WORK ORDER:
Quote everything in the Sleńdziński passage below from "Among his best-known" down to "and the archive.".

DOCUMENT PASSAGE:
From 1925 he held the chair of monumental painting at the Faculty of Fine Arts of Stefan Batory University in Vilnius; that year he married Irena Dobrowolska in Rome. He travelled widely to study the old masters, visiting France, Spain, England, Greece, Egypt, Syria, Lebanon, Turkey and Palestine. His work was part of the painting event in the art competition at the 1928 Summer Olympics. During the German occupation he remained in Vilnius; he was arrested and sent to a forced-labour camp at Pravieniškės; in this period he turned increasingly to sculpture and bas-relief.

In 1945 he moved to Kraków and joined the Kraków University of Technology, taking charge of the department of drawing and sculpture in its Faculty of Architecture. He served as vice-rector and then rector of the university between 1948 and 1956. He died in Kraków in 1980 and was buried at Salwator Cemetery.

== Work ==
Sleńdziński's art combined the academic discipline of his Saint Petersburg training with an admiration for the Italian Renaissance. He was preoccupied with craft and with reviving the methods of earlier masters, favouring panels of wood and gesso over canvas, which he considered less noble. He frequently applied gilding and silvering and modelled parts of his pictures in low relief, so that some compositions edged towards the polychrome relief and free-standing sculpture he pursued in later years. The human figure stood at the centre of his output, which consisted chiefly of portraits and figural compositions.

Among his best-known works is Grający w guziki ("Boys Playing Buttons", also titled "Street Urchins"), an oil painting of 1928 held by the National Museum in Warsaw, depicting two children at play in a courtyard. After the war he continued to paint portraits and produced autobiographical cycles, notably Mój pamiętnik ("My Diary", 1965–1966).

== Recognition ==
Sleńdziński exhibited internationally from the 1920s, including at the Venice Biennale (1926, 1932, 1936) and the 1935 Brussels World's Fair. He received an award from the Polish Academy of Learning in 1928 for a portrait of his wife, and a gold medal at the 1937 Paris "Art and Technology" exhibition for a polychrome relief portrait of his mother. A retrospective of his work was held at the National Museum in Warsaw in 1973. The Sleńdziński Gallery in Białystok, opened in 1993, preserves much of his works and the archive.

DATA RECORDS:
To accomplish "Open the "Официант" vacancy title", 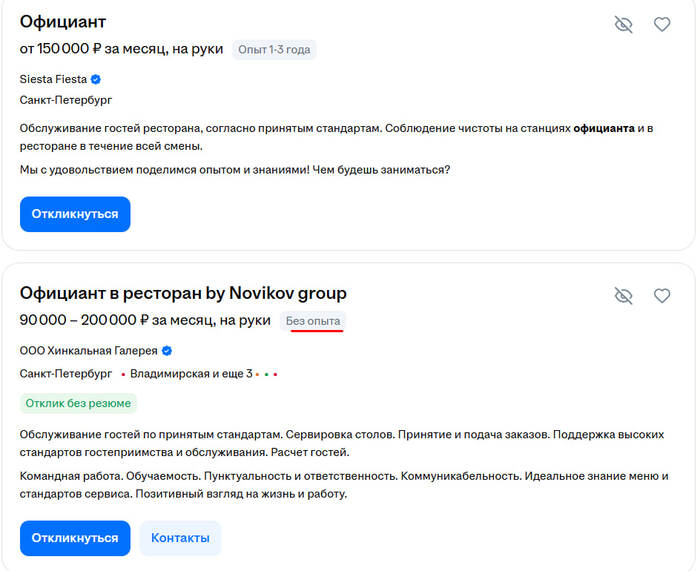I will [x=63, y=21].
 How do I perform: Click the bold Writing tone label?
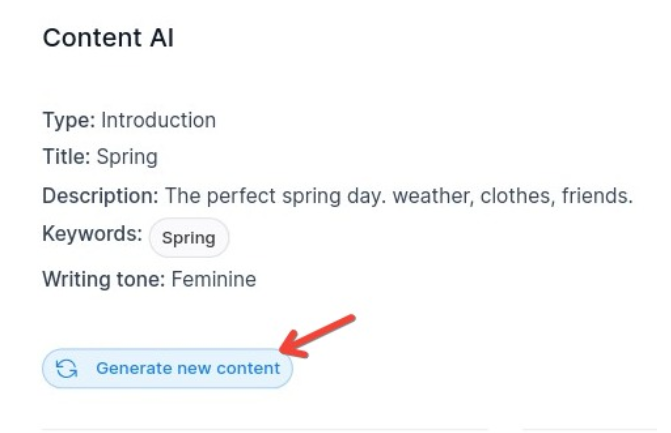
...
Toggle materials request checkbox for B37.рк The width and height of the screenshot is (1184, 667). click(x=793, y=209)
* * *
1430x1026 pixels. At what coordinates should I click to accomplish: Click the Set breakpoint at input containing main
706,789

ANSWER FOR THIS EXERCISE:
Among his best-known works is Grający w guziki ("Boys Playing Buttons", also titled "Street Urchins"), an oil painting of 1928 held by the National Museum in Warsaw, depicting two children at play in a courtyard. After the war he continued to paint portraits and produced autobiographical cycles, notably Mój pamiętnik ("My Diary", 1965–1966).

== Recognition ==
Sleńdziński exhibited internationally from the 1920s, including at the Venice Biennale (1926, 1932, 1936) and the 1935 Brussels World's Fair. He received an award from the Polish Academy of Learning in 1928 for a portrait of his wife, and a gold medal at the 1937 Paris "Art and Technology" exhibition for a polychrome relief portrait of his mother. A retrospective of his work was held at the National Museum in Warsaw in 1973. The Sleńdziński Gallery in Białystok, opened in 1993, preserves much of his works and the archive.